Supplied text section start

The Tragic Death Of The Rolling Stones' Brian Jones
There are lots of career goals for musicians. Being a member of the 27 Club isn't necessarily one of them — musicians who died, age 27, like Jimi Hendrix (1970), and Janis Joplin (also 1970), and Jim Morrison (1971). Even worse would be the distinction of being the founding member. As Variety tells us, that particular crown of laurel leaves would go to Brian Jones, the founding guitarist of the Rolling Stones, found at the bottom of his pool on July 3, 1969 — at the age of 27.
Jones played rhythm guitar in the original band lineup. According to Biography, it was Jones who came up with the band's name, taken from an old Muddy Waters recording, "Rollin' Stone." They debuted their music and their moniker on July 12, 1962, at the Marquee Club in London, and music history began to be written in a very different way.
At first, Jones roomed with bandmates Mick Jagger and Keith Richards ("in squalor," as Biography describes it). Personnel shifted; the now-classic lineup emerged, and business picked up. But so did the bickering. Rolling Stone described Jones as "the soul" of the fledgling rock band. Jones bought his first guitar at age 16, a fan of jazz especially, but in time became a truly versatile multi-instrumentalist, mastering reeds, recorder, harmonica, and even the harp. He had a restless mind and a seemingly bottomless talent.

Supplied text section end
Source data section start

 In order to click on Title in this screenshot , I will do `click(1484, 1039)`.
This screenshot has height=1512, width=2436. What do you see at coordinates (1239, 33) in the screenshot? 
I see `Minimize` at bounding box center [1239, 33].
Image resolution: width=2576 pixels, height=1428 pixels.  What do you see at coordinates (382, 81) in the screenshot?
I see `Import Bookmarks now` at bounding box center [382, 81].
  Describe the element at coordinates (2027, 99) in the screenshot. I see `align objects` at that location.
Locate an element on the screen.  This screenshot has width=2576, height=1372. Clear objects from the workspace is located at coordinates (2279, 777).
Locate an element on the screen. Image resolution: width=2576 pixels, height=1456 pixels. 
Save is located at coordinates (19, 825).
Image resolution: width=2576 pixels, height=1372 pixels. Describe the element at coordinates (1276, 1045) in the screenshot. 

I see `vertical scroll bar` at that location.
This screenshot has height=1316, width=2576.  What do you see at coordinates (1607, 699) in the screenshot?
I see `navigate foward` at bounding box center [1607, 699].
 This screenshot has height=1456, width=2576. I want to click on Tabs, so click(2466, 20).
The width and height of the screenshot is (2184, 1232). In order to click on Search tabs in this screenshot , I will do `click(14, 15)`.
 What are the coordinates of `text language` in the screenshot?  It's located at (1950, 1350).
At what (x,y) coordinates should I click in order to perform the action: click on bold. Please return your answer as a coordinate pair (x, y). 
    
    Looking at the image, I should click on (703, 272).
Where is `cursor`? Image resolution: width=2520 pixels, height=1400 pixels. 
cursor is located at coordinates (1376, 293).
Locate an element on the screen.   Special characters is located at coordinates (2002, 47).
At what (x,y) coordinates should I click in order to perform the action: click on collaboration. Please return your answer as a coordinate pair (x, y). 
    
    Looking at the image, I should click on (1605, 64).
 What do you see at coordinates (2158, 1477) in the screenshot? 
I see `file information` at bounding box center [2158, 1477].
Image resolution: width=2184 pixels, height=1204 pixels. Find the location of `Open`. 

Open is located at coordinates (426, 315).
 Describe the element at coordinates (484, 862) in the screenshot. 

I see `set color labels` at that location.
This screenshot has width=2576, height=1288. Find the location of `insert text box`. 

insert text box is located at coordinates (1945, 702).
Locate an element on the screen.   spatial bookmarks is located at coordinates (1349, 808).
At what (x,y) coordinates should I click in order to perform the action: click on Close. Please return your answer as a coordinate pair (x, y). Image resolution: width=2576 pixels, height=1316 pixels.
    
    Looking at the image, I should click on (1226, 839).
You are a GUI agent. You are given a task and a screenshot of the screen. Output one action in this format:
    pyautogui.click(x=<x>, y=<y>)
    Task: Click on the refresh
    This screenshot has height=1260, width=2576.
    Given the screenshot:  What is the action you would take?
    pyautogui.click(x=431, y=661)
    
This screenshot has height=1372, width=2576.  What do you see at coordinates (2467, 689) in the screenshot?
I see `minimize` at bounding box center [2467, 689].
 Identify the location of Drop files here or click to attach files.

Source data section end

**Tasks and exercises**.
**1)** Answer from the text on Brian Jones:
(a) On what date was Jones found at the bottom of his pool?
(b) Which recording gave the band its name?
(c) At what age did Jones buy his first guitar?
**2)** Pick up the text on Brian Jones after its last sentence and continue it.
The rows are separate material from the text on Brian Jones.

**Exercise responses**.
**1)**
(a) July 3, 1969
(b) An old Muddy Waters recording, "Rollin' Stone"
(c) 16

**2)**
Jones was the original rhythm guitar player for The Rolling Stones
His musical colleagues, however, had reached their limit with Brian's increasing drug use and erratic behavior. Ultimate Classic Rock reports that Richards and Jagger visited Jones to give him the news: He was fired. The announcement was made public on June 8, 1969. Less than a month later, he was dead. What happened?
People still ask that question. Jones was an asthmatic who'd been busted twice for marijuna possession. His respiratory condition was sufficiently compromised that he used a rescue inhaler — a small device to shoot medicine directly into his airways when he began to choke up. That was found at the edge of the pool where he died. The coroner's report relayed that Jones died of "misadventure," drowning, with traces of pep pills, sleeping pills, and alcohol in his system, as well as evidence of significant liver damage from drugs and alcohol.
There have been accusations of murder, according to New Music Express, including books and documentaries like Rolling Stone: The Life and Death of Brian Jones, investigating the unanswered questions. Some suggest a cover-up; Jones's daughter, Barbara Marion, is among them. For their part, the Sussex Police Department says it's investigated every time someone has come forward with new information, and nothing has come of any of it. "The case has not been reopened and there are no plans for that to happen," they said in 2019, as New Music Express reported.